Final answer:
The solutions of the equation f(x)=g(x) are the x-values at which the two functions have equal outputs, signifying their intersection points. Inversely, if f(x)g(x) equals a constant, f(x) and the multiplying factor are inversely proportional. With quadratic equations, two solutions usually exist, but real-world context may deem one more reasonable.
Step-by-step explanation:
The statement "Which statement is true about the solutions of the equation f(x)=g(x)?" suggests that we are dealing with an equation where two functions, f(x) and g(x), are set equal to each other. The solutions to this equation are the x-values for which both functions have the same output, or y-value. In other words, these are the intersection points of the graphs of f(x) and g(x).

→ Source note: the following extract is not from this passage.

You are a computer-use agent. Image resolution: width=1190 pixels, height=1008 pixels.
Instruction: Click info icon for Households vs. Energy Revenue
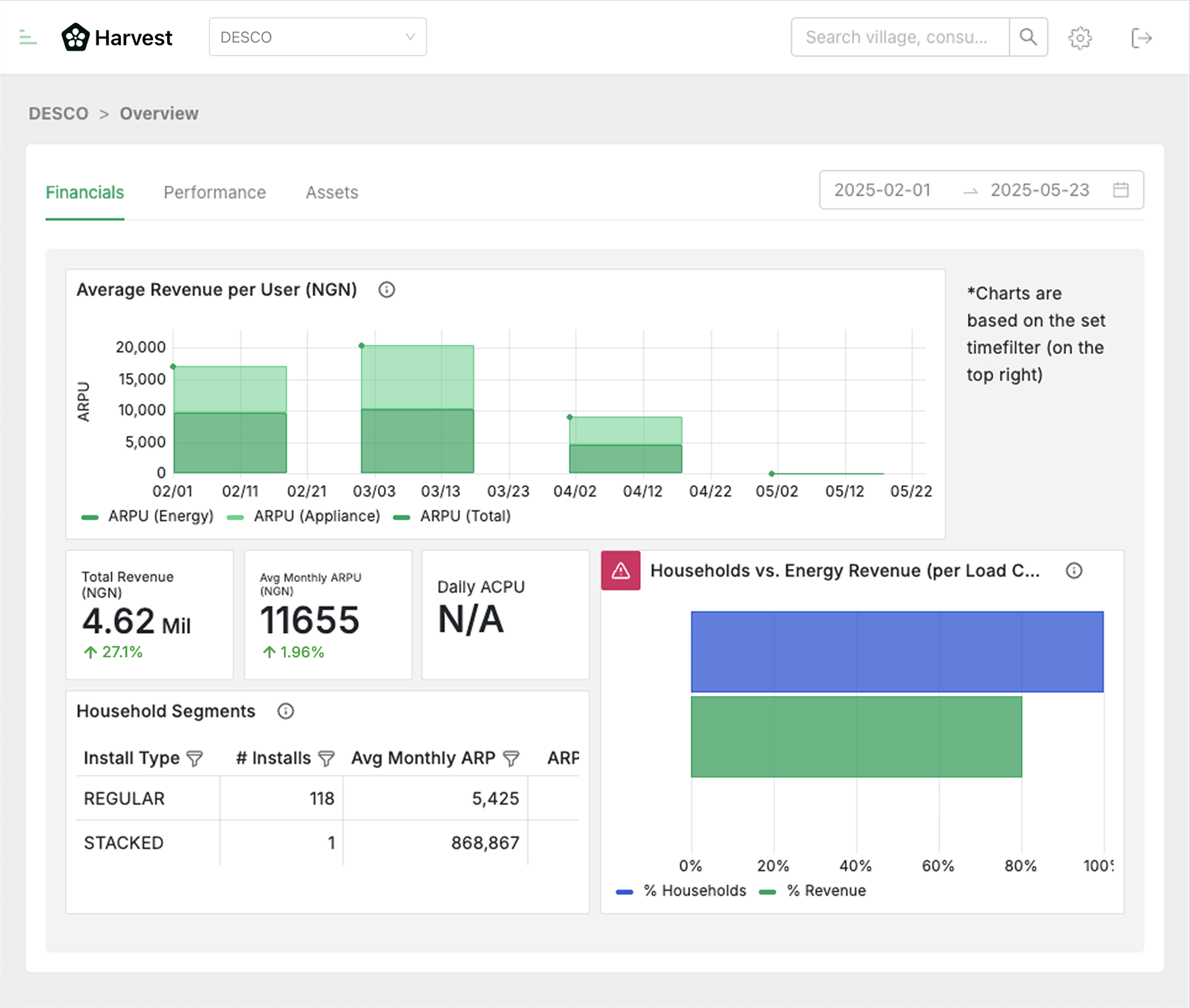pyautogui.click(x=1074, y=570)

When discussing the solutions to f(x)g(x) = constant, where the product of f(x) and some value λ equals a constant, we're exploring inverse variation. As f(x) gets smaller, λ must get larger to maintain the constant product, and as f(x) gets larger, λ must get smaller. This relationship is fundamental to understanding direct and inverse variation.
In the context of quadratic equations, where the function includes an unknown squared, there are typically two solutions. However, in applied problems, sometimes only one solution is practically significant. Recognizing which solution(s) make sense within real-world constraints is an essential part of problem-solving.